Yoni outlines four questions every GP needs to answer before drafting it:

  • Who are the key persons? Name them explicitly.

  • What is each key person's actual time commitment? A founding partner running operations day-to-day and a senior advisor providing deal judgment are both key persons — but they shouldn't have the same time and attention covenant. Calibrate each one to their real role.

  • How many of those people need to leave to trip the key person event? With two partners, is it one departure? Both? Clarify the threshold.

  • What temporary circumstances allow a key person to step back without triggering the provision? Illness, injury, a family emergency — your docs should explicitly protect against accidental key person triggers for ordinary life events.

Taking someone else's key person clause and putting your name on it is the equivalent of taking their org chart. It won't reflect your fund.

ERA vs. RIA: When You're Required to Register with the SEC

Two exemptions keep most emerging managers out of full SEC registration as a Registered Investment Advisor:

The Venture Fund Exemption

If you advise only funds that meet the U.S. Securities and Exchange Commission definition of venture capital funds, you don’t need to register as a Registered Investment Adviser, regardless of AUM. You still file as an Exempt Reporting Adviser.

The definition is strict: funds must primarily invest in direct (primary) startup investments.

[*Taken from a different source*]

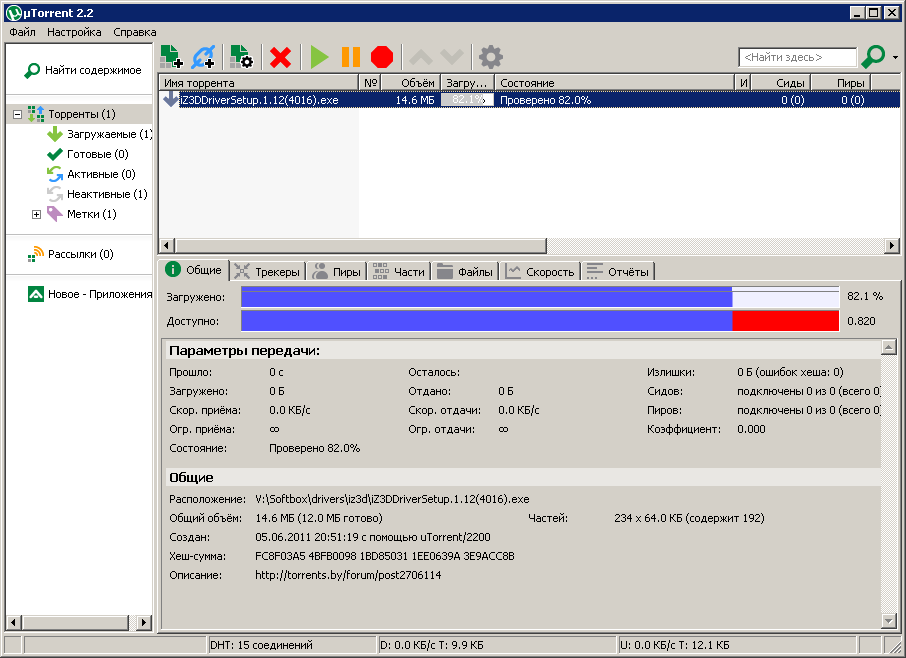Collapse the Торренты tree node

Limited non-qualifying investments (including secondaries) are allowed—generally up to ~20%—but a strategy focused on secondaries won’t qualify.

A key risk: if you previously advised a vehicle (e.g., an SPV) that doesn’t meet the venture definition, you may no longer be considered as solely advising venture funds, which can jeopardize the exemption depending on structure and facts.

The $150M AUM Exemption

Even if your funds don’t qualify as venture capital funds, you can operate as an Exempt Reporting Adviser if your private fund AUM remains below $150M. This reduces regulatory burden, particularly for emerging managers—but it’s typically a transitional advantage, not a long-term strategy.

Some managers may pace fundraising to stay under the threshold early on, but artificially limiting AUM can constrain growth. In most cases, it’s more rational to raise capital based on opportunity and register when required.

On registration, it does increase setup and ongoing compliance costs. However, it can also provide benefits—especially for managers targeting institutional capital—including greater credibility, access to larger LPs, and stronger governance frameworks. For many funds, crossing the $150M threshold is less a burden and more a natural step in scaling.

Key Takeaways

  • "Two and twenty" is not one thing. The base for management fee calculations — and any offset provisions — must be drafted with explicit intention, not assumed.

  • If you only read three things in your LPA: the distribution waterfall, the management fee section, and your conflicts/time obligations.

  • Default remedies are only as strong as the capital you're holding. Until an LP has meaningful skin in the game, their commitment is effectively an option.

  • Always verify that capital call wires come from the entity listed in the subscription agreement — not just from someone affiliated with the investor.

  • Key person provisions are not templatable. Draft them around your actual team structure and calibrate time obligations to each person's real role.

  • Buying secondaries in startups can disqualify you from the venture fund ERA exemption. Check before you assume you're covered.